- Three-view drawing of the XSB3C-1 from Johnson 2008.

General information
- Type: Torpedo/dive bomber
- Manufacturer: Curtiss-Wright
- Primary user: United States Navy
- Number built: None

History
- Developed from: Curtiss SB2C Helldiver

= Curtiss XSB3C =

Type of aircraft

The Curtiss XSB3C was a proposed development by Curtiss-Wright of the Curtiss SB2C Helldiver dive bomber, submitted to meet a U.S. Navy requirement for a new dive bomber to replace the SB2C in service. Considered inferior to the competing Douglas XSB2D and requiring higher grade fuel than was provided on aircraft carriers, the project was cancelled before any aircraft were built.

==Design and development==
In response to a Navy request for proposals issued on 3 February 1941 for a replacement for the SB2C, Curtiss designed an improved and enlarged version of the Helldiver, which was, at the time, still only in the process of flight testing. A larger tail, revised wing planform and tricycle landing gear distinguished the aircraft from its predecessor, in addition to the provision of heavier armament.

An internal bomb bay in the midsection of the aircraft could carry up to 4000 lb of bombs, or alternatively, two torpedoes could be carried in semi-submerged mountings. In addition, hardpoints for two 500 lb bombs were fitted under the wings. Forward-firing armament proposals were for the aircraft to be fitted with either six .50-calibre machine guns or four 20mm cannon in the wings, while defensive armament was planned to be fitted in a power-operated turret.

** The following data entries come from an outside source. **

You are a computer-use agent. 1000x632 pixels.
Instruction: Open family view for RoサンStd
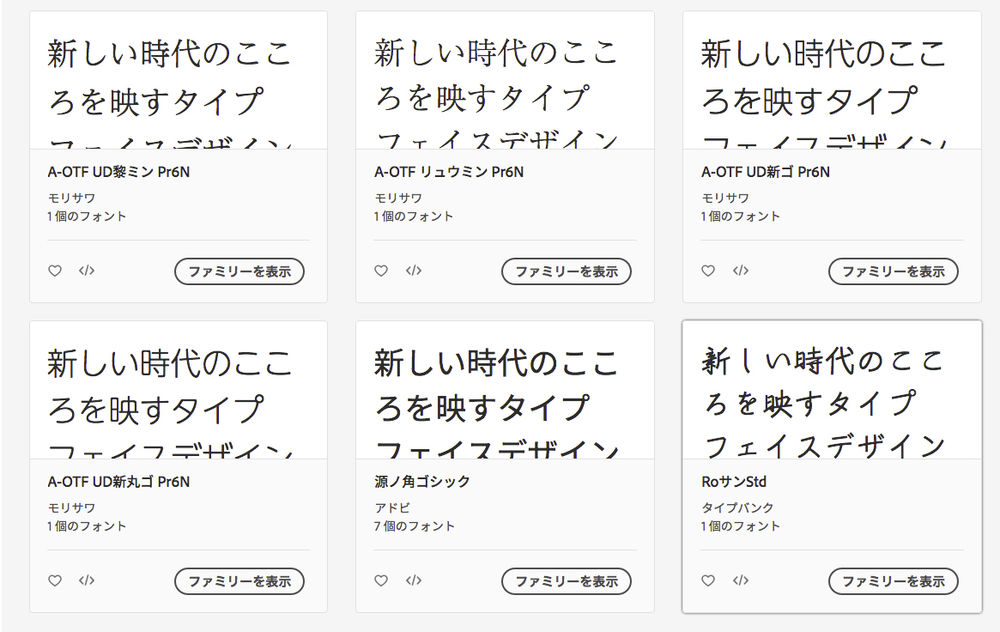893,580
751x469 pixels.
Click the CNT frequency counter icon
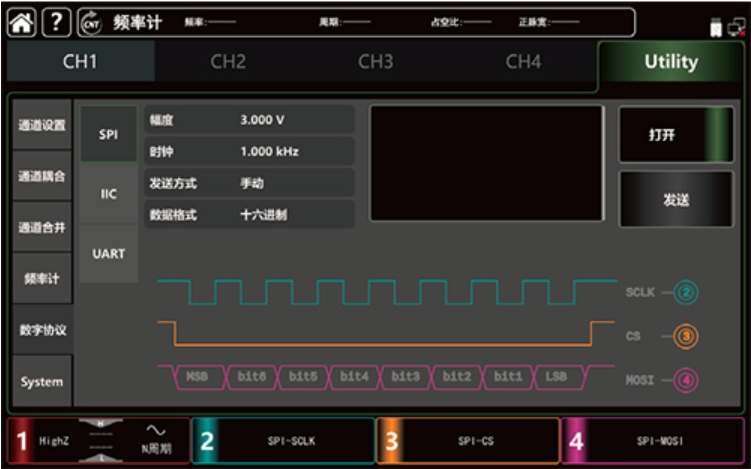89,22
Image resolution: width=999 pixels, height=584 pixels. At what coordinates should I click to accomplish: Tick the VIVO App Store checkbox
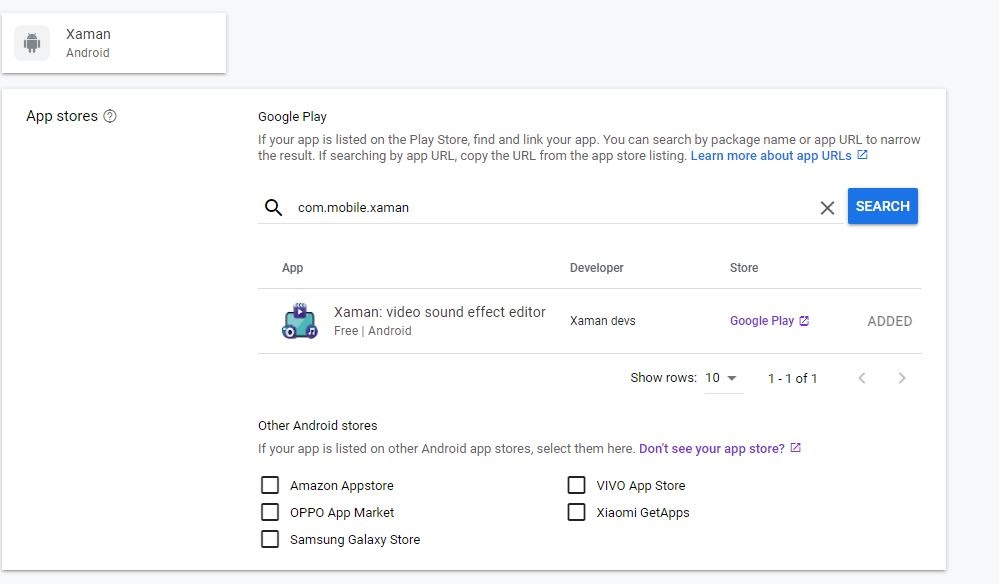[x=576, y=485]
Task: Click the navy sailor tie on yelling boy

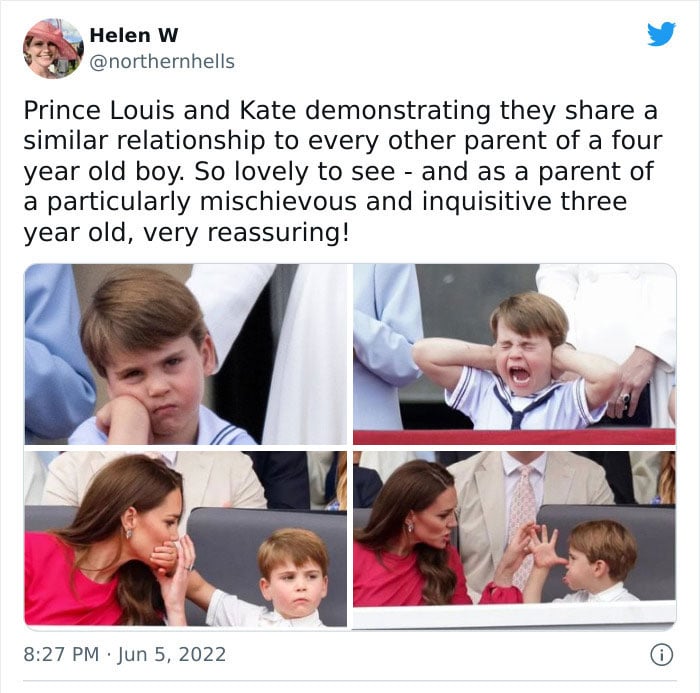Action: [x=521, y=405]
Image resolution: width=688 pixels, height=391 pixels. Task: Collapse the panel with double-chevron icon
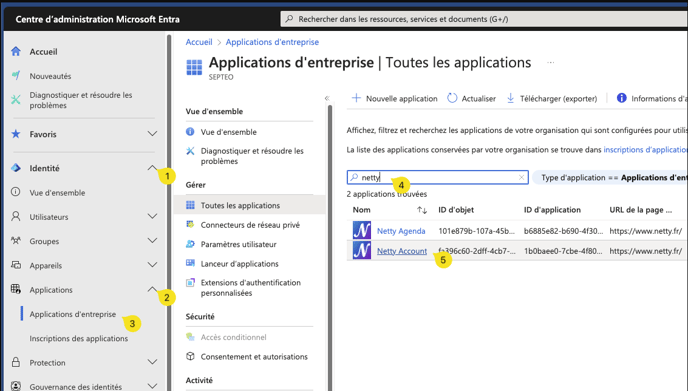pos(327,98)
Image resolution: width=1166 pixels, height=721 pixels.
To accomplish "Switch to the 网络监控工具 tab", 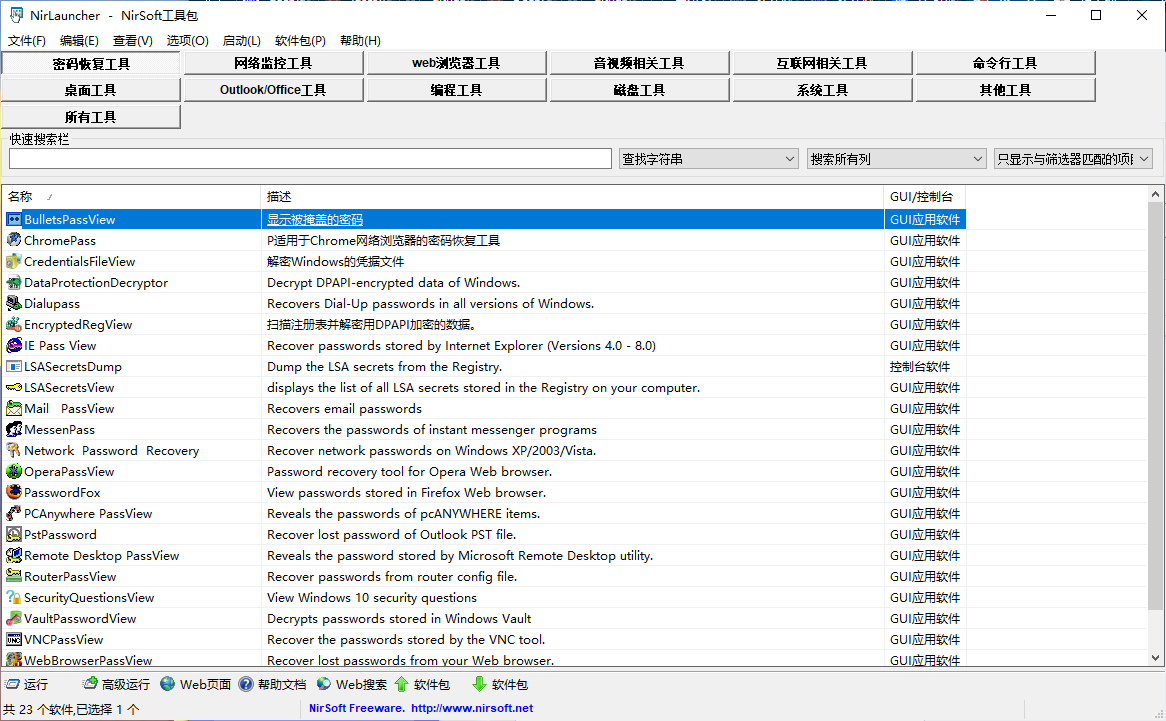I will tap(273, 63).
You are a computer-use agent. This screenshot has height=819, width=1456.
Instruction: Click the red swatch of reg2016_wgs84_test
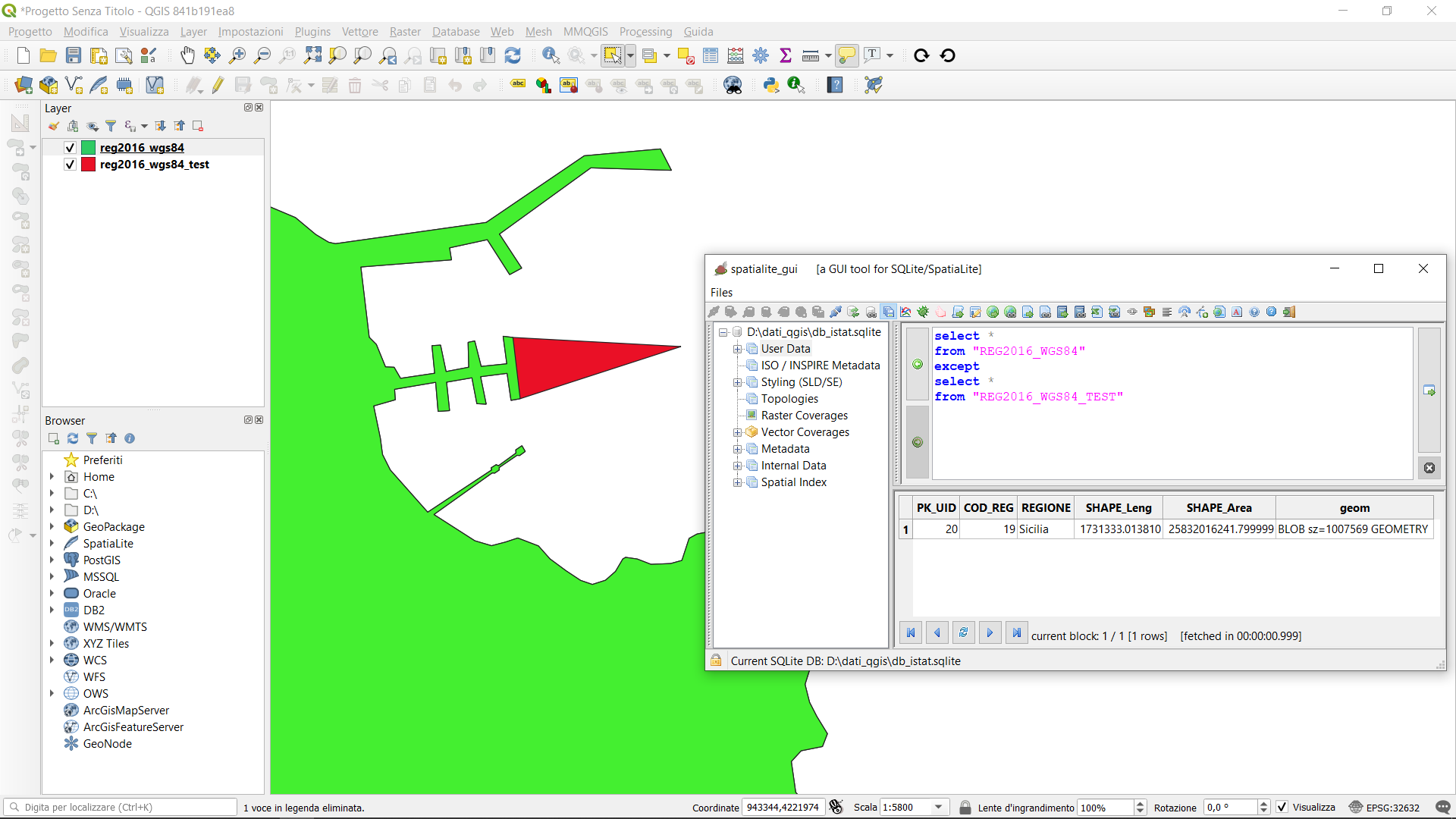[89, 165]
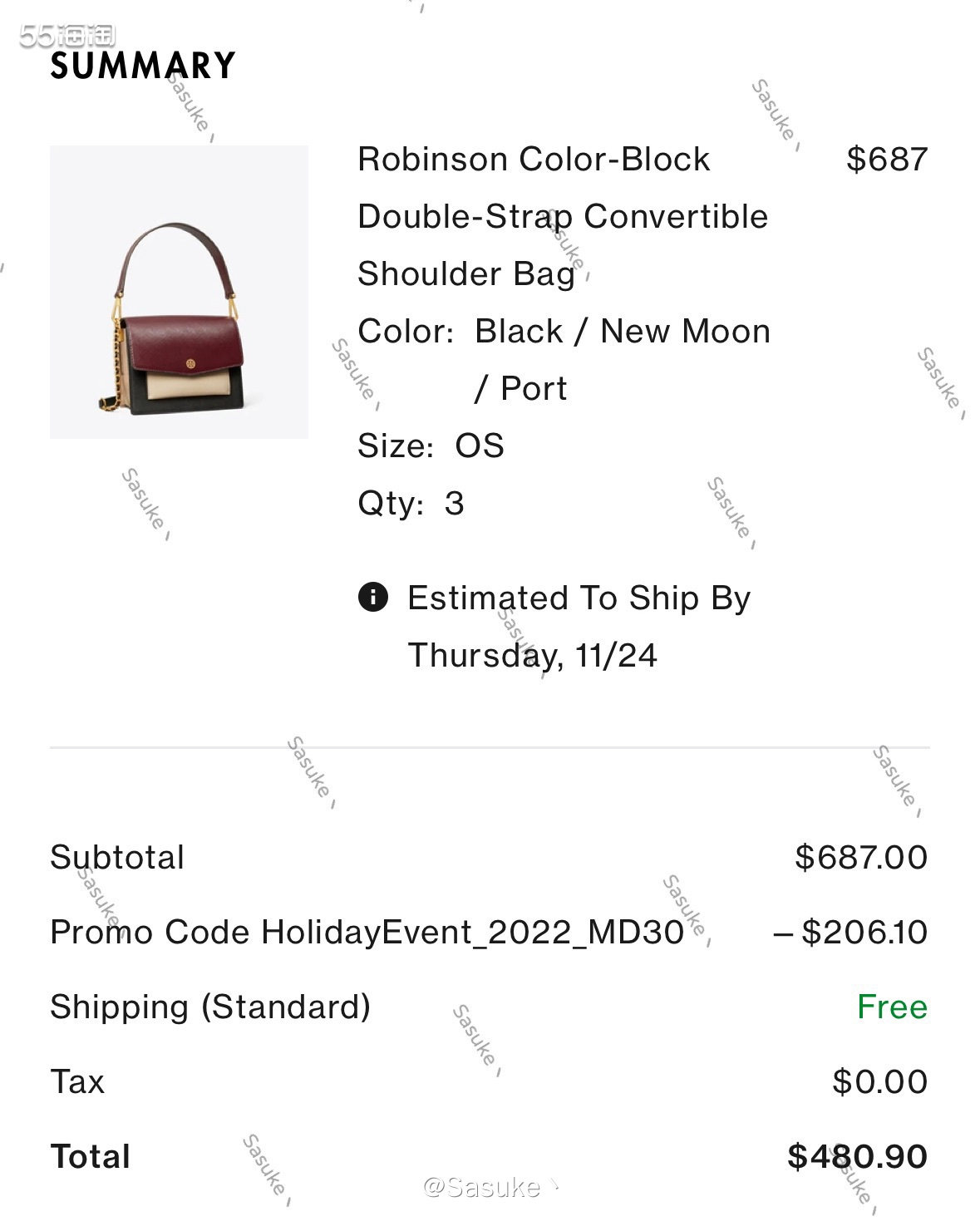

Power was intended to be provided by a Wright R-3350 of 2500 hp, while the Pratt & Whitney R-4360, giving 3000 hp, was considered for future installation. Impressed with the inspection of the mockup of the massive aircraft in December 1941, the Navy ordered two prototypes, and parts of the design were tested by the XSB2C-6.

As the project progressed during 1942, however, it was determined to be inferior to the competing Douglas aircraft. This, combined with the aircraft's requirement for 115/145 octane fuel, which was considered difficult to handle aboard ship, and the decision by the Bureau of Aeronautics that future attack aircraft would be single-seat aircraft, led to the Navy's decision to cancel the prototype contract, and no examples of the XSB3C were ever built.